Here and here, you can find the most comprehensive list of resources to deepen our anti-racism workbooks, podcasts, films, and toolkits. 

And if you are looking for some anti-racism experts to follow on social mediayou can look for these names below. 


Ibram Kendi, Jennifer Eberhardt, Jennifer Richeson, Robin DiAngelo, Dolly Chugh, Stephanie Creary, Sam Sommers, Britney Cooper. 


Nikole Hannah-Jones, Bryan Stevenson, Reni Eddo-Lodge, Heather McGhee, Celeste Ng, Roxane Gay, Julie Lythcott-Haims, Rachel Cargle. 


? Check-in on our friends, family, partners, and colleagues from the Black community 

This may be a challenge if we never engaged in a conversation with people who have been victimized because of what they perceived—even more challenging if we never experienced ourselves how to be on their shoes. But we should not let our fear keep us silent. It is better to say something and be open to being corrected and educated. We should take this time as growth opportunities, which hopefully may result in understanding and genuine unity. 

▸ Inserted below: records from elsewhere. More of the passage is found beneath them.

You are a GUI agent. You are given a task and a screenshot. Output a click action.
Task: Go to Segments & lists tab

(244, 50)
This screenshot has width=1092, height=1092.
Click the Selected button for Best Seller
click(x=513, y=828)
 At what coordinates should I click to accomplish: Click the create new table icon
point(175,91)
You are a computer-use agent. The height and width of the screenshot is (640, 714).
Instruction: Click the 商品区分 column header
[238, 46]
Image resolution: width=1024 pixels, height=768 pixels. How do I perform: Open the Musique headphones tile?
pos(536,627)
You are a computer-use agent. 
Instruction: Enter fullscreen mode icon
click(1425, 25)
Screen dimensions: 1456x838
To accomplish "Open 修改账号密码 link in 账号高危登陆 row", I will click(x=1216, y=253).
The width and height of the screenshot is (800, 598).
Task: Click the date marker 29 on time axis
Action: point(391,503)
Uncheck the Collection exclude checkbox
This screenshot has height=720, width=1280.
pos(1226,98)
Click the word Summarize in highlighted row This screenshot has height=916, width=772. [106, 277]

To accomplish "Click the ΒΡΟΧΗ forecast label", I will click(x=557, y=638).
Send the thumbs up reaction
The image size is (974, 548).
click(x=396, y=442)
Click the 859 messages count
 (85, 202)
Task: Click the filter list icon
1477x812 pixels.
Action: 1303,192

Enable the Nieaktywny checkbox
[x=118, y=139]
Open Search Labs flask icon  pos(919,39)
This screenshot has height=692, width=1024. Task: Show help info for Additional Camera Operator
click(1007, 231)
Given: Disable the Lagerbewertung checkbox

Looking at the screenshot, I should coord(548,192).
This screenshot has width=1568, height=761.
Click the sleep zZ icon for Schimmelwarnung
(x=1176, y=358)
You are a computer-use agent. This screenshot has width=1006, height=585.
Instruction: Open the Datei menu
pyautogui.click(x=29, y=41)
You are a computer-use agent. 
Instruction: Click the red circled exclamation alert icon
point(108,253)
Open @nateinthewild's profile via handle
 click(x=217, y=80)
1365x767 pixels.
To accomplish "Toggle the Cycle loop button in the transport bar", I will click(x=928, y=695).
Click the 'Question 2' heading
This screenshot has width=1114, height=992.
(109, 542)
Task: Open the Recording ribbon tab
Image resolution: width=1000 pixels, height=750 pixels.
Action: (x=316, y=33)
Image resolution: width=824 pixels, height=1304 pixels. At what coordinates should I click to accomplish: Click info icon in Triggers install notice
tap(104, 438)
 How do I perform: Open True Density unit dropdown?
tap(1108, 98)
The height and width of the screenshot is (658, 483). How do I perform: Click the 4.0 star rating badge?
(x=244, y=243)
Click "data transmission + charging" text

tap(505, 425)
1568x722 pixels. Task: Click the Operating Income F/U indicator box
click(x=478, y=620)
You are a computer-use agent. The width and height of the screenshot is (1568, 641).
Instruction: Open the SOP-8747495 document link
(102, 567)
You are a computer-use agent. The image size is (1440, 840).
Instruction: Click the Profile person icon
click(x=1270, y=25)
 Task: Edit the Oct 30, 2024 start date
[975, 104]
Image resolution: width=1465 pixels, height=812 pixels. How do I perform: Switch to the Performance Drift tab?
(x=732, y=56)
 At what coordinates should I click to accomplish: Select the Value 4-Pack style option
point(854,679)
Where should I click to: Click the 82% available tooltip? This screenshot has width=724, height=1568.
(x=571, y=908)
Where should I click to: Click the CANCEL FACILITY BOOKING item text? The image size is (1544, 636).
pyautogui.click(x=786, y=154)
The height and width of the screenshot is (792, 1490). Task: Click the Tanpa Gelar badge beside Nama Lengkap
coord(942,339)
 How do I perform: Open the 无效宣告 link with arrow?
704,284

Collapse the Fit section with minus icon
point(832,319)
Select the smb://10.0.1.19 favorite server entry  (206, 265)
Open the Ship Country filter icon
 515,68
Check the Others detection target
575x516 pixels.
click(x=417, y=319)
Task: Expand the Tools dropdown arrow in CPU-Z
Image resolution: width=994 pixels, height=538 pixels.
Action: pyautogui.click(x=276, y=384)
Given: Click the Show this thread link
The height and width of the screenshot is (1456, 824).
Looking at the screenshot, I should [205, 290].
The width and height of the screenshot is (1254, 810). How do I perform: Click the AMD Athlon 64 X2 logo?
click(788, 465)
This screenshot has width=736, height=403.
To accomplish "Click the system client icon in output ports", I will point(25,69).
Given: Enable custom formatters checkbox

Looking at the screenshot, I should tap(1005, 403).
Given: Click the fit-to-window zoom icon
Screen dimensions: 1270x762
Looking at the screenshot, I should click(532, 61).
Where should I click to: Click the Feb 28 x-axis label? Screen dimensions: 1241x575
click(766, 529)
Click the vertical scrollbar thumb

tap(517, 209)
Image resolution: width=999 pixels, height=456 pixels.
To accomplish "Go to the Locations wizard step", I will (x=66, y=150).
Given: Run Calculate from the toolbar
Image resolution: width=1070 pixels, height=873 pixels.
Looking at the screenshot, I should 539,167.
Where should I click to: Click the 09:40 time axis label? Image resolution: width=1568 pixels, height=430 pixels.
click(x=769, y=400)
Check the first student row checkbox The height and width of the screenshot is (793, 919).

We found this guideline by Haile Thomas, the teen activist and the CEO of The Happy Org useful. It encourages and equips us with tools to step out of our fear and engage in something called Revolutionary Conversations.  

Words from Haile Thomas:

“Revolutionary conversations are social interactions that decenter ego and allow heart, spirit, honesty, and vulnerability to be center stage. It is not about criticism. It is embracing tough love and open sharing of/engagement with opportunities to listen, feel, learn, and grow individually and collectively. It is what happens when we see each other and our experiences without judgment in order to understand personal truths. It is refraining from projecting your opinion or perception of the experiences of others, and instead, hearing and learning from an existence you cannot relate to.” 


This is a time of pain, anger, and sadness. But with us coming together to do something and contribute to tackling this issue, we hope this can also be a time we look back on as a catalyst for real, lasting systemic change.